ASSIGNED TASK. Your answer should be every line of the entries that has the string "Show" in it.

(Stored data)
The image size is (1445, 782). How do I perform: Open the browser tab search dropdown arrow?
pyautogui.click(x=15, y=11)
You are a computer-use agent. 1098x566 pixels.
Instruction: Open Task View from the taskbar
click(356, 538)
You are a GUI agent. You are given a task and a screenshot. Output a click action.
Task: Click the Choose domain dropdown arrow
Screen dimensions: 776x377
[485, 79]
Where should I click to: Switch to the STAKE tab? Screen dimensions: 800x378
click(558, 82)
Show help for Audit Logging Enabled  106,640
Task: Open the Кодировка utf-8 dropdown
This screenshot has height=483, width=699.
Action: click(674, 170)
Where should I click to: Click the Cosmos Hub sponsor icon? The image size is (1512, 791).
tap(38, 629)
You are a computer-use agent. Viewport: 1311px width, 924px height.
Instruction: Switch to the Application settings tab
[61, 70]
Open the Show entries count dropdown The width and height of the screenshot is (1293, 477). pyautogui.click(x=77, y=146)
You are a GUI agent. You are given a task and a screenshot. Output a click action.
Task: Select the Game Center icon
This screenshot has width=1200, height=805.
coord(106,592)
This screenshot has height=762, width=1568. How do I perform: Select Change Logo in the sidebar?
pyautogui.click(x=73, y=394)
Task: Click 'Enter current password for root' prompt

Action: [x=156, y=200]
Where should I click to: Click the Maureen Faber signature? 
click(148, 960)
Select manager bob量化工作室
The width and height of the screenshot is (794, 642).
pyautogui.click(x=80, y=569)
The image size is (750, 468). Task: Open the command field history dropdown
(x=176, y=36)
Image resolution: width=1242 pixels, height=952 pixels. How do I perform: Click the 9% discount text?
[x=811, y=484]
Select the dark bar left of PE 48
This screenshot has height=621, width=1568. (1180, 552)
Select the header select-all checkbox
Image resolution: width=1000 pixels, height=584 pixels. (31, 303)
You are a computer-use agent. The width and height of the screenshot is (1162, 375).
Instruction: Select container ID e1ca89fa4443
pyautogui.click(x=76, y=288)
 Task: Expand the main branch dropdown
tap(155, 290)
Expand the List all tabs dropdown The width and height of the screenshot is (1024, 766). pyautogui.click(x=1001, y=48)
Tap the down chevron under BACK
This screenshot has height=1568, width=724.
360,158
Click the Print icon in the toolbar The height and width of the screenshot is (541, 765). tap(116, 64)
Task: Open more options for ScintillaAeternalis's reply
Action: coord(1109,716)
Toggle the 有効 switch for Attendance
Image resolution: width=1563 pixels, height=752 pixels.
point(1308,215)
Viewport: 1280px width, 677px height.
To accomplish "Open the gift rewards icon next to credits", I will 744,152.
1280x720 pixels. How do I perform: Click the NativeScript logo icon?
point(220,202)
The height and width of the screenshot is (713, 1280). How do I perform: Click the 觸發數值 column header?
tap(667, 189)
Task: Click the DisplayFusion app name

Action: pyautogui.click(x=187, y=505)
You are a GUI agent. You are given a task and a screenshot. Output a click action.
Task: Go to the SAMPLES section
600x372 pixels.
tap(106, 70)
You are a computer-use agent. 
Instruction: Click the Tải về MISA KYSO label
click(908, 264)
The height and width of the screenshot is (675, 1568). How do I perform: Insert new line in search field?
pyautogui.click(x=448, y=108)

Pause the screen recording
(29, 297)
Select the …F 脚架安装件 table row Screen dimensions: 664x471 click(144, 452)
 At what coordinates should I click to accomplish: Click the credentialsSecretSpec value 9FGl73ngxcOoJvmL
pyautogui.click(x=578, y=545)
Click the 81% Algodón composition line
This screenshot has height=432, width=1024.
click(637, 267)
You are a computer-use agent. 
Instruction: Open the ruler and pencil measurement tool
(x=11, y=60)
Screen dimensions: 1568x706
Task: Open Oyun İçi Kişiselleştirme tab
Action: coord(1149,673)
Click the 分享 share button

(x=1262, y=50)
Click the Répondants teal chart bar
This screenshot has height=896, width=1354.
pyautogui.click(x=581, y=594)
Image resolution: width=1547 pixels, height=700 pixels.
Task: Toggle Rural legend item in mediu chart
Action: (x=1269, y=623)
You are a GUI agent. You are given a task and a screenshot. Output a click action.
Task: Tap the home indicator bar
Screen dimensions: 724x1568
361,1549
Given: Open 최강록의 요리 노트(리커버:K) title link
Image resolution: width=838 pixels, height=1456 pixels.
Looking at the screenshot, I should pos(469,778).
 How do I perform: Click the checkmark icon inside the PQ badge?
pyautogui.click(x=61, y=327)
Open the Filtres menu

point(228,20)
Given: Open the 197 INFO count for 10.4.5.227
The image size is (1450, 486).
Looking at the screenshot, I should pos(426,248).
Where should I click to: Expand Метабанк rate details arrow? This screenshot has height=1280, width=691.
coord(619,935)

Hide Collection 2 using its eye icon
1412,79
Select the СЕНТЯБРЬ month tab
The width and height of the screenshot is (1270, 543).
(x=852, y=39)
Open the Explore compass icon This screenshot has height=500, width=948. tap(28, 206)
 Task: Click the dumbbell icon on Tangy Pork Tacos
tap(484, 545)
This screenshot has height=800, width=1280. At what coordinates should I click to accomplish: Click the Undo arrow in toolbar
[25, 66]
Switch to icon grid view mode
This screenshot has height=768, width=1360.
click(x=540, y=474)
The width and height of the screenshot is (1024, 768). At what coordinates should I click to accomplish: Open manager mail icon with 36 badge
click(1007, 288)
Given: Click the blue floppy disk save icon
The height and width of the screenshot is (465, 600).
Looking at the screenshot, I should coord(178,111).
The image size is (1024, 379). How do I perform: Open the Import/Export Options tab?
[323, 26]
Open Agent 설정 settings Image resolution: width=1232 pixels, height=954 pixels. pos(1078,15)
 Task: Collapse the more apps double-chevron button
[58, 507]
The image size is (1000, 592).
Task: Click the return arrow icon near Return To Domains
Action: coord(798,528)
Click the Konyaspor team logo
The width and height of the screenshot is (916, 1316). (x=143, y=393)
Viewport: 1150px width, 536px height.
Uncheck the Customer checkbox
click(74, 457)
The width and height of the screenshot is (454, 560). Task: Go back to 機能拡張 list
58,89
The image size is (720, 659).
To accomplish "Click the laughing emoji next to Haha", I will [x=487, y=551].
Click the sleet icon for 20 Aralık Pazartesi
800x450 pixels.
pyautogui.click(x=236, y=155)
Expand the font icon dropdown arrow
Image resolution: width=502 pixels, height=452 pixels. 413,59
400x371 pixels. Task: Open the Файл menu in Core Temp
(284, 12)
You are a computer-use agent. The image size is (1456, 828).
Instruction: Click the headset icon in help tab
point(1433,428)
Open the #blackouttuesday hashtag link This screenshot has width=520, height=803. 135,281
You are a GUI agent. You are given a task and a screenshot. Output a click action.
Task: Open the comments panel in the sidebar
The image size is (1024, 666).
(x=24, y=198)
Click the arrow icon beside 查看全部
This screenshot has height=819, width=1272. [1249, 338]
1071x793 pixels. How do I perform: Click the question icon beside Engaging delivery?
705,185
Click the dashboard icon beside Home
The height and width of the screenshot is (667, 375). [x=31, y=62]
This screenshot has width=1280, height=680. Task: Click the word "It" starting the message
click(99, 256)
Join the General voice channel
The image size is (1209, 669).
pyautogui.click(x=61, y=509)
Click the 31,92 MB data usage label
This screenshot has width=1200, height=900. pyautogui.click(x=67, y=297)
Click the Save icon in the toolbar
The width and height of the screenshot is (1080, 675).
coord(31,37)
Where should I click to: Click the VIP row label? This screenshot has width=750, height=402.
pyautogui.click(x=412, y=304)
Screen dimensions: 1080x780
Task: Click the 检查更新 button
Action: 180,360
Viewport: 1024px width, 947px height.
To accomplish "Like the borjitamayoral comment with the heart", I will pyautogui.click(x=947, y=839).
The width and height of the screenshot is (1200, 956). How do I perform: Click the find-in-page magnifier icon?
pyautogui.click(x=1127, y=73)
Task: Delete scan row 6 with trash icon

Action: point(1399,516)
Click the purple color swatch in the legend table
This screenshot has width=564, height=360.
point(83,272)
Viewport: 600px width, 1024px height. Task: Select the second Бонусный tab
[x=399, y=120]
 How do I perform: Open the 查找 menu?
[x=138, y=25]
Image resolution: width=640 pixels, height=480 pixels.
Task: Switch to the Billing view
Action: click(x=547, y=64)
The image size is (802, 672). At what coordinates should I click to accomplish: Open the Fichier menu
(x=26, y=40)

SOLUTION TO THIS EXERCISE.
Show help for Audit Logging Enabled  106,640
Open the Show entries count dropdown The width and height of the screenshot is (1293, 477). pyautogui.click(x=77, y=146)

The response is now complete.